------ Text excerpt
Managing Doctors' Appointments

As my father was a self-sufficient and independent man, almost to a fault, he was the one solely in charge of his healthcare and his appointments. Now, not so much.

Though he wants to be, there are too many moving pieces and multiple doctors' offices to keep in touch with for him.

Keeping track of all the doctors

Each symptom of Parkinson’s disease, his diabetes, and his heart disease, require its very own specialist. The urinary incontinence requires a urologist. The failing kidneys require a nephrologist. The muscle spasms require a physical therapist and a chiropractor. There is of course also the neurologist, the cardiologist, and the primary care physician.

All these doctors, and my not living at home, meant we had to come up with a system. There is a calendar on the fridge that my mother adds the new doctor appointments to and anytime there are home services, the nurse or therapist must go to the calendar and add the next time they plan on coming in.

Managing his transportation schedule

Besides managing the actual appointments, there is also scheduling the medical transportation services. My father should not be driving and as it is, Medicare covers up to 13 round trip medical service transportation rides. If it’s covered, you had better believe I am using it.

However, the transportation service gets filled up and booked very quickly, so I must call the doctor’s office and put a hold on a potential appointment. Then I call the transportation company and confirm they aren’t booked at that time. If they are, I call the doctor's office back and push the appointment even further.

Typically, I need to call the transportation services at least three weeks in advance to ensure I get a ride scheduled. Sometimes, if I push, they will send out a taxi to take my father to and from his appointment. It’s not ideal because they aren’t medically trained to handle someone with Parkinson’s but if it’s necessary, I’ll okay it.

I wish they would talk to one another

All of this and I still feel like there is more I can do to manage my father’s Parkinson’s disease. Besides calling his doctor and setting up his appointments, I wish there was a way to make them all meet and talk to each other.
------------
------ Listed records
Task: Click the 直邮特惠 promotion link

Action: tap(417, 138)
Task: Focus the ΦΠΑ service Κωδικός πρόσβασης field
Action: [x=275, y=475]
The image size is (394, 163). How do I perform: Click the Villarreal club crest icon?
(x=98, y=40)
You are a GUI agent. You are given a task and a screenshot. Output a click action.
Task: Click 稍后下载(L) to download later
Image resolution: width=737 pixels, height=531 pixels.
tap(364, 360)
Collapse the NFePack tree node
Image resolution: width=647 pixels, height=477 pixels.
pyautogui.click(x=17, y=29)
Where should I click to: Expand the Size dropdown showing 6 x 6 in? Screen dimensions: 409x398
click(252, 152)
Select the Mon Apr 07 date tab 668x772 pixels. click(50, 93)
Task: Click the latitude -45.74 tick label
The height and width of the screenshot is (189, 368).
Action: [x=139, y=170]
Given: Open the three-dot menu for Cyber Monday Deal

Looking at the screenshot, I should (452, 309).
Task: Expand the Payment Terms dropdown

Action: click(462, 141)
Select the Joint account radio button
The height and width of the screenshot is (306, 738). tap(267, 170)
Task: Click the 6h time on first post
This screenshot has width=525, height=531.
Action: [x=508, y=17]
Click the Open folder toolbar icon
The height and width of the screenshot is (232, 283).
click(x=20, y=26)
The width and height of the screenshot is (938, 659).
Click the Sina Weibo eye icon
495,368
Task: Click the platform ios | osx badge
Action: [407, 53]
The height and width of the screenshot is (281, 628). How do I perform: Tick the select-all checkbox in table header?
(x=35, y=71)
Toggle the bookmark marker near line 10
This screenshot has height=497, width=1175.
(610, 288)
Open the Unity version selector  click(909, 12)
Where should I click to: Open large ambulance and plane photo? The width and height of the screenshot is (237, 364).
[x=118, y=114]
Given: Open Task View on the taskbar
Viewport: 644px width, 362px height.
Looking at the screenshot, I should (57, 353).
------------
* _Task item_
Copy the stretch of the text on managing doctors' appointments from "Keeping track of" through "on coming in.", swapping "calendar" for "whiteboard" each time it appears.

* _Completed exercise_
Keeping track of all the doctors

Each symptom of Parkinson’s disease, his diabetes, and his heart disease, require its very own specialist. The urinary incontinence requires a urologist. The failing kidneys require a nephrologist. The muscle spasms require a physical therapist and a chiropractor. There is of course also the neurologist, the cardiologist, and the primary care physician.

All these doctors, and my not living at home, meant we had to come up with a system. There is a whiteboard on the fridge that my mother adds the new doctor appointments to and anytime there are home services, the nurse or therapist must go to the whiteboard and add the next time they plan on coming in.